Task. Beginning at the line that contains "Task: Click the More" and finishing at the line that contains "How do I perform: Click", output the data below exactly. Include both end lines and no pictures.

═══ Exercise inputs

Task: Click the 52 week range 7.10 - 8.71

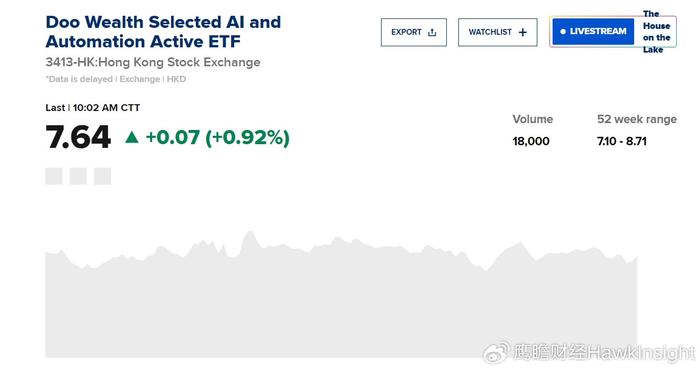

══════
═══ Exercise inputs

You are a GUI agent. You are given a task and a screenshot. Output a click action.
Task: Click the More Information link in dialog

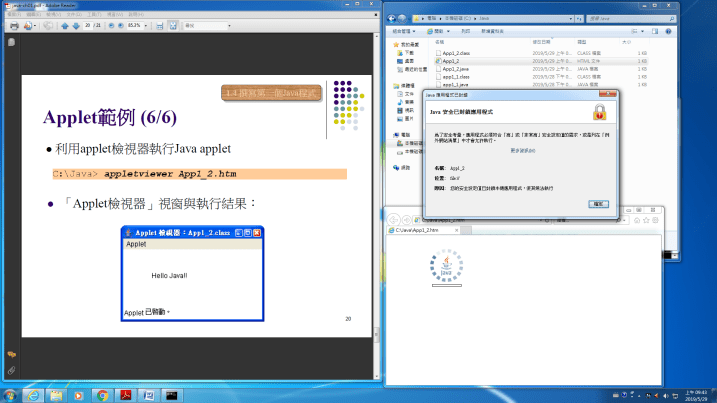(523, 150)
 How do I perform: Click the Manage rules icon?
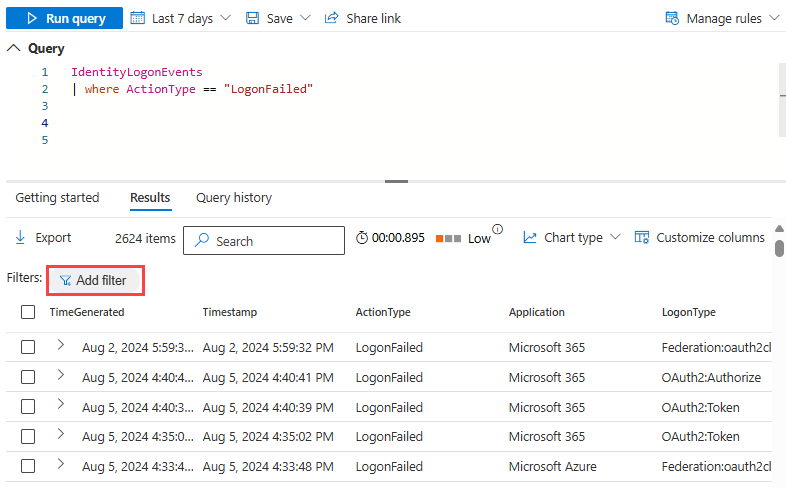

══════
═══ Exercise inputs

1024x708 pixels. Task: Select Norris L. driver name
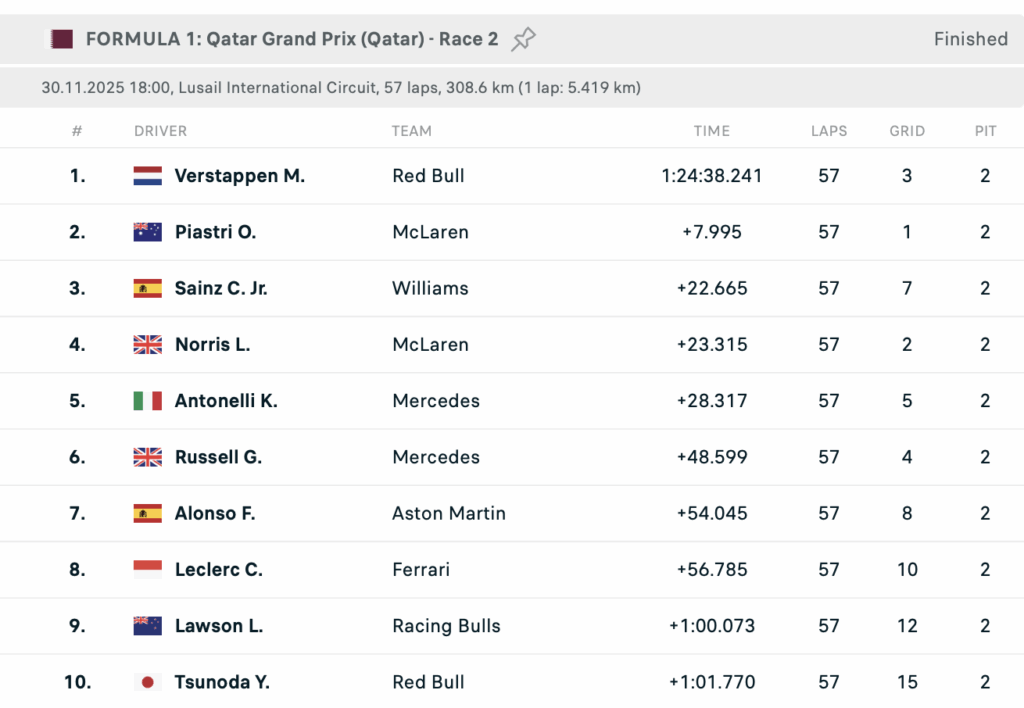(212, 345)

══════

Solved exercise.
Task: Click the More Information link in dialog

(523, 150)
 How do I perform: Click the Manage rules icon?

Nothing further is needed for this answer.